- Birinci tip; tasarımımızı hayata geçirecek inşaat ekibine uygulama detaylarını verenler.
- İkincisi ise müşteriye, juriye veya (bir üniversite projesi ise) öğretim görevlisine sunduğumuz, fikir verme, ikna etme amaçlı planlar.
Birinci tip "ustaya yönelik" planlarda görselleştirmelere (başka bir değişle Photoshop müdahalelerine) gerek yoktur. Hatta mümkün olduğunca gerekli bilgi verilip, tüm süslemelerden kaçınılır. Çalışmalar renkli değil, gri tonları da değil, sadece siyah baskıdır. (monochrome). Genellikle Autocad Programı kullanılarak yapılır.
İkinci tip çalışmalarsa bizim üzerinde konuşacağımız, plansal sunum görselleridir. Bu tip çalışmalar bir çok stillde farklı metodlarla yapılabilir. Asıl amacı, karşımızdaki müşteri veya jüriyi etkilemek, kendilerini projeye ikna etmektir. Okunaklı, şık ve etkileyici sunumlar beklenmektedir.
Görselleştirme perspektif, kesit, görünüş çizimleri gibi birçok metodla yapılabilir. Ancak plan sunumları diğer mimari sunumlardan bir noktada farklılaşırlar. Özellikle iç mekanlarda, çizimler (haliyle) gerçek hayatta hiçbirzaman göremeyeceğimiz bir bakış açısından çizilir. Bu vesileyle harika gerçekçilikte yaptığımız bir çizim, "fotorealizm" konusunda çok başarılı olmasına rağmen sunum kalitesi açısından son derece "tatsız" kalabilir.
Bu nedenle genellikle plan şemaları bir grafik tasarım çalışması edasıyla yapılır. Örneğin duvarları kıpkırmızı, mobilyaları "wireframe" (telçerçeve) metoduyla çizebiliriz. Mekanların üzerine isimlerini yazabilir, ortak kullanım mekanlarını çeşitli yöntemlerle diğerlerinden ayırabiliriz.
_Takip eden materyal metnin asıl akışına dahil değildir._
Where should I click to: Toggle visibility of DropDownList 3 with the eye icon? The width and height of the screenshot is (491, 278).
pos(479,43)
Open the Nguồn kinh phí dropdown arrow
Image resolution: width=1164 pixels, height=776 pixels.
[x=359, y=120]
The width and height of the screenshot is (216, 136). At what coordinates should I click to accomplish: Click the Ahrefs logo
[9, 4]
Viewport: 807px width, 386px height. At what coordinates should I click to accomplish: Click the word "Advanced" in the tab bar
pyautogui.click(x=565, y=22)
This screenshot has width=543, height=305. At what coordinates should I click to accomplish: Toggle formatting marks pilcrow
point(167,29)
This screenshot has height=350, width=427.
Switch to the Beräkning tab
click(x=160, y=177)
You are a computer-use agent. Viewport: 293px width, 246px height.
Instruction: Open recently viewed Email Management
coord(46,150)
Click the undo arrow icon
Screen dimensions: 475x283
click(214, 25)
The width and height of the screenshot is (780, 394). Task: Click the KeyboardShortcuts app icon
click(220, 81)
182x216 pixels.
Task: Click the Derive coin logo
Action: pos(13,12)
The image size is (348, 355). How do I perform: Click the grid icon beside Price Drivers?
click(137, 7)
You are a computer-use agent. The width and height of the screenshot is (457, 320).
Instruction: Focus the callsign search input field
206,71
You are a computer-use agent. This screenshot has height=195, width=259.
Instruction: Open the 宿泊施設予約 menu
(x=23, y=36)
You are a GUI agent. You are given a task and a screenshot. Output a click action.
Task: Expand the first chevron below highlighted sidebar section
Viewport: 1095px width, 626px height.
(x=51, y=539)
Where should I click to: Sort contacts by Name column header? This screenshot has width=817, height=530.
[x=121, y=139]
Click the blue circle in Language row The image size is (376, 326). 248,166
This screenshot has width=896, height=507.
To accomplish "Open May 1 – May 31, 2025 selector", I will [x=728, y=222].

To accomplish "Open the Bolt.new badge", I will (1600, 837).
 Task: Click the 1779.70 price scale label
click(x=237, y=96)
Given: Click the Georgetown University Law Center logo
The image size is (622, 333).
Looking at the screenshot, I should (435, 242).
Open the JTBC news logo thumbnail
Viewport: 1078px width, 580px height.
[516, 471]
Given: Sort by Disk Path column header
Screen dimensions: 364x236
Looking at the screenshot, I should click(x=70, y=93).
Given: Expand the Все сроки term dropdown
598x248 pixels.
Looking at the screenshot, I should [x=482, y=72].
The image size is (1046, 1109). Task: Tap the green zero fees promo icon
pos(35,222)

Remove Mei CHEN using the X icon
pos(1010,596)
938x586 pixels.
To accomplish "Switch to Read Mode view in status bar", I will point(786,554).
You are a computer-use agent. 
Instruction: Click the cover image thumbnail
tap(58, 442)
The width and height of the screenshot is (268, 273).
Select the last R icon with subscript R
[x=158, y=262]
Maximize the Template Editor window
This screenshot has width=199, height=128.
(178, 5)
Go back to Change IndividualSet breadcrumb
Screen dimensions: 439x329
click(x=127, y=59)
Ancak vaziyet planlarında durum tam olarak bu şekilde değildir. Yine iç mekan planlarında olduğu gibi stilistik çalışmalar yapılabileceği gibi gerçekçi sunumlar da etkileyici durabilmektedir.
Çünkü sokaklarda dolaşırken veya yüksek yerlerden çevreye bakarken, küçüklü büyüklü birçok yapıyı bu açıdan gözlemlemiş olabiliriz. Fotorealistik bir vaziyet planı çalışması gerçekten etkileyici sonuçlar çıkarabilir.
Bu tip mimari plan sunumlarını ilerilere götüren bazı önemli ilkeler vardır. Bunları bilerek ve gerekli mesai'yi bu işe ayırarak plan şemalarımızı Photoshop programı ile son derece etkileyici bir hale getirebiliriz.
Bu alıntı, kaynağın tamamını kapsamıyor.